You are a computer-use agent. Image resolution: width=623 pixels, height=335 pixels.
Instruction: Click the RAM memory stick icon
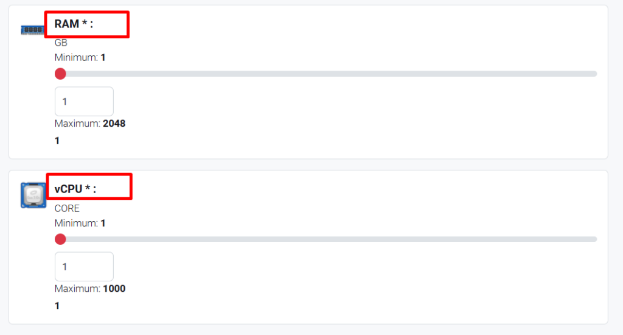pos(33,30)
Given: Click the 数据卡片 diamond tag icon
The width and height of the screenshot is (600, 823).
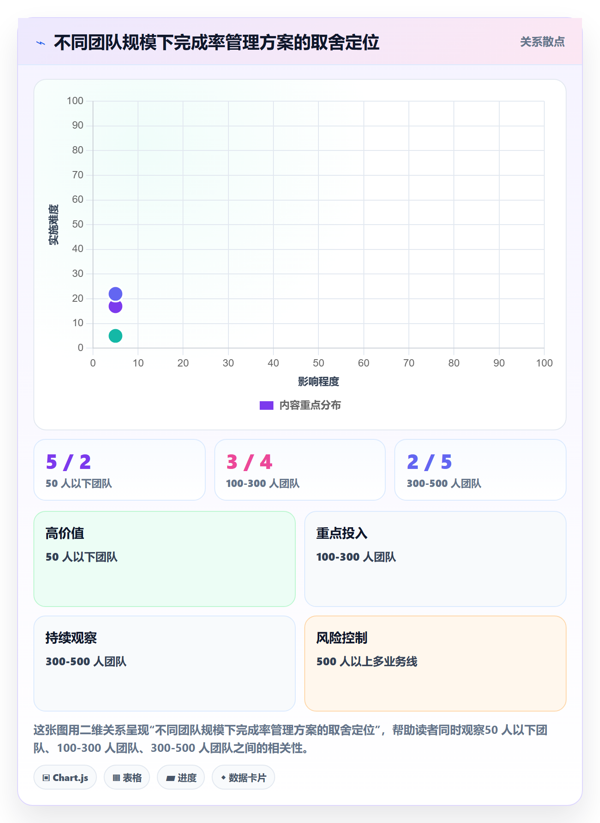Looking at the screenshot, I should point(223,778).
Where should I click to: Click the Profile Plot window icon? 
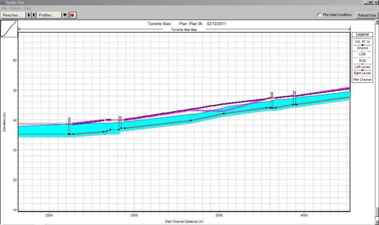click(3, 3)
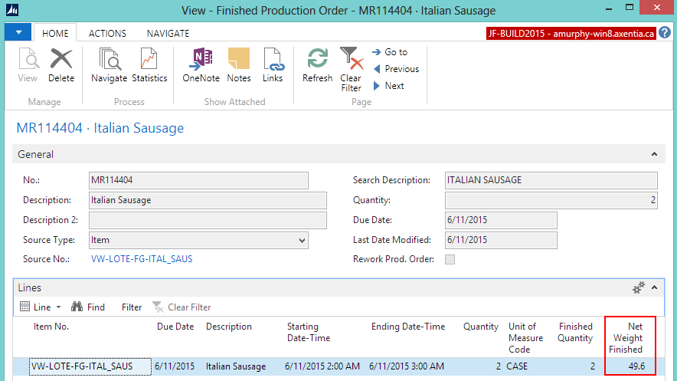Screen dimensions: 677x381
Task: Switch to the ACTIONS tab
Action: click(107, 34)
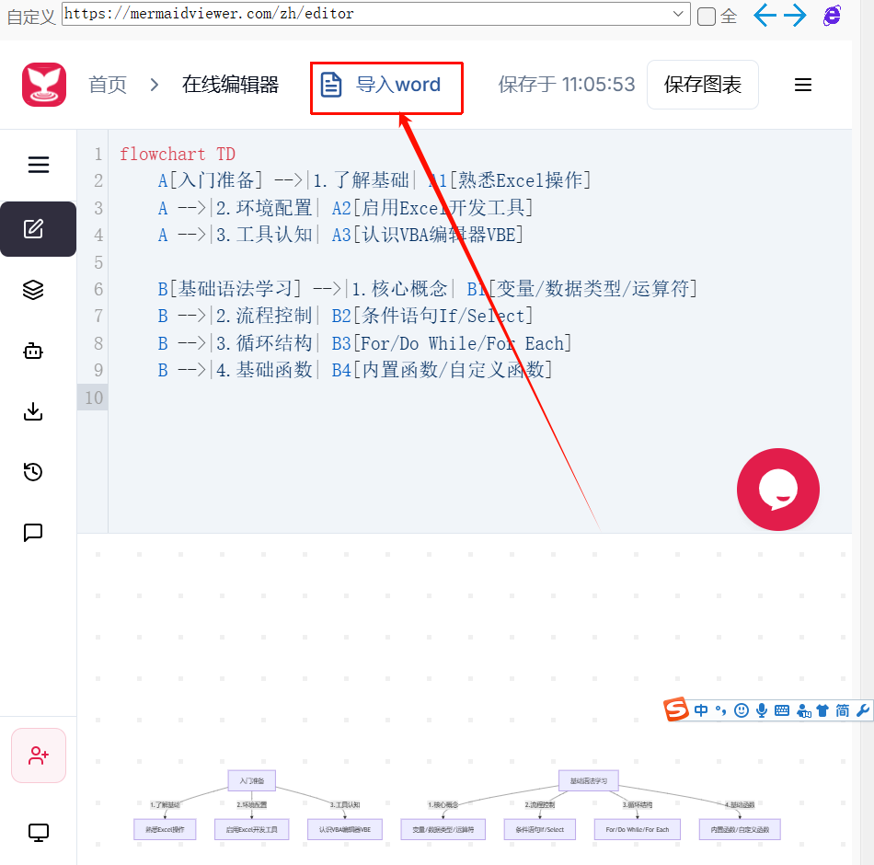The height and width of the screenshot is (865, 874).
Task: Toggle Chinese/English input with 中 icon
Action: (701, 709)
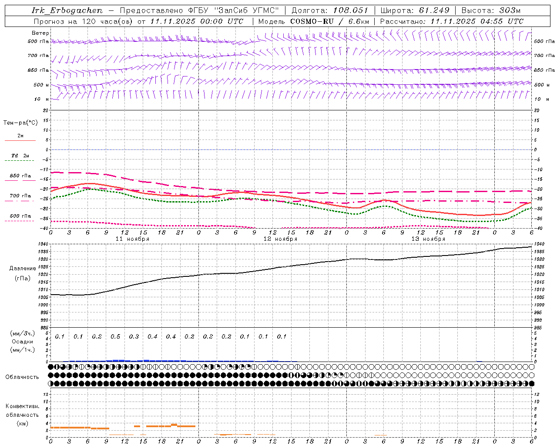The height and width of the screenshot is (445, 557).
Task: Click the station name Irk_Erbogachen in the header
Action: pyautogui.click(x=67, y=10)
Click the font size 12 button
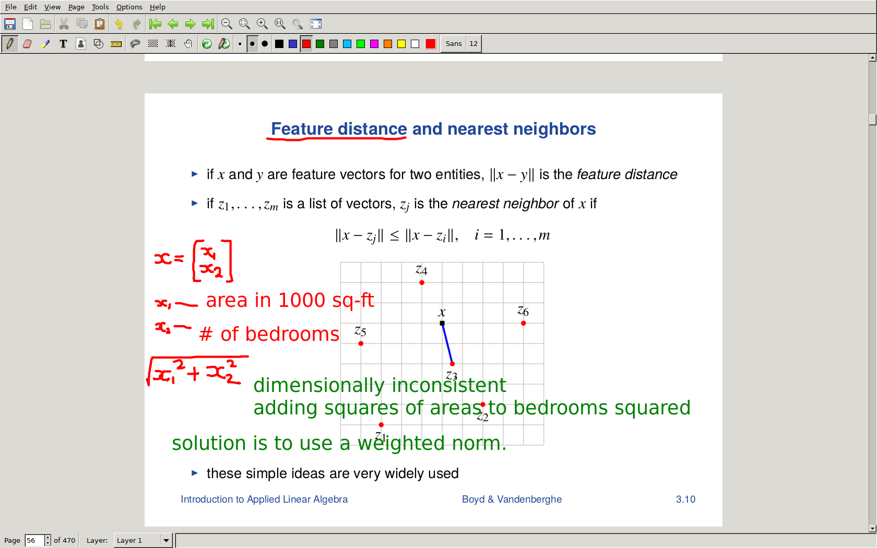The image size is (877, 548). (473, 44)
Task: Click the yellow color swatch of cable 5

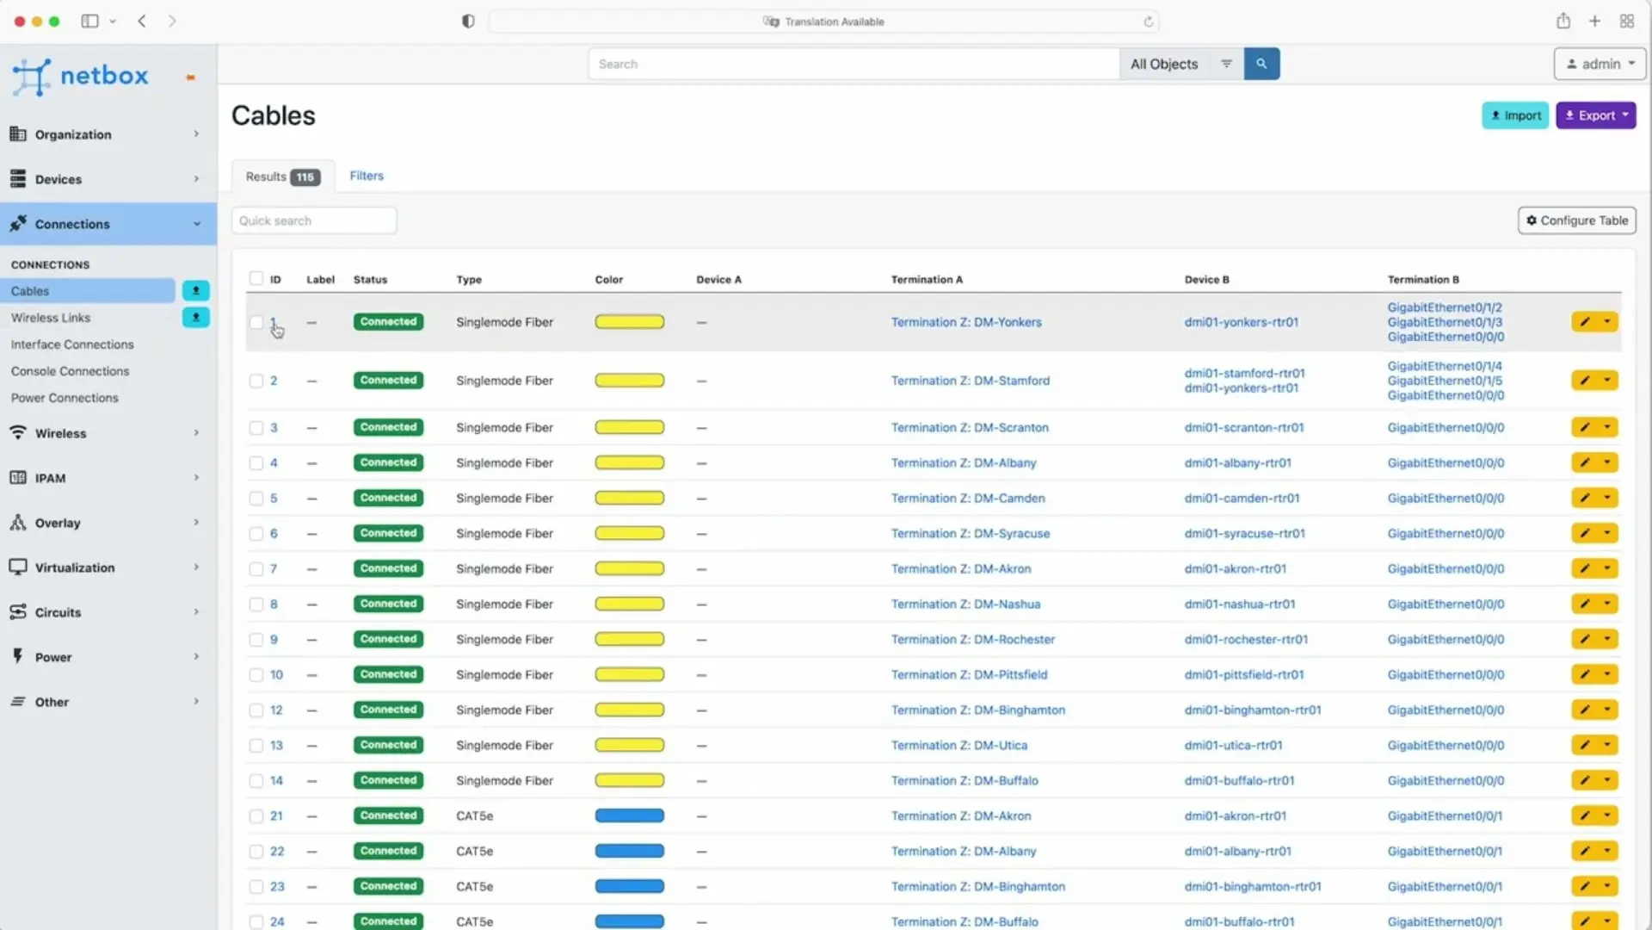Action: pos(630,498)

--------------------------------

Task to carry out → The whole listing must come back verbatim, with no pictures included.

Answer for this exercise →
You are a computer-use agent. Image resolution: width=623 pixels, height=335 pixels.
Instruction: Click the RAM memory stick icon
pos(33,30)
Given: Click the 数据卡片 diamond tag icon
The width and height of the screenshot is (600, 823).
Looking at the screenshot, I should point(223,778).
Where should I click to: Click the Profile Plot window icon? 
click(3, 3)
Screen dimensions: 677x381
Task: Switch to the ACTIONS tab
Action: click(107, 34)
The height and width of the screenshot is (865, 874).
Task: Toggle Chinese/English input with 中 icon
Action: (701, 709)
The height and width of the screenshot is (445, 557).
Task: Click the station name Irk_Erbogachen in the header
Action: pyautogui.click(x=67, y=10)
Click the font size 12 button
The image size is (877, 548). (473, 44)
Task: Click the yellow color swatch of cable 5

Action: pos(630,498)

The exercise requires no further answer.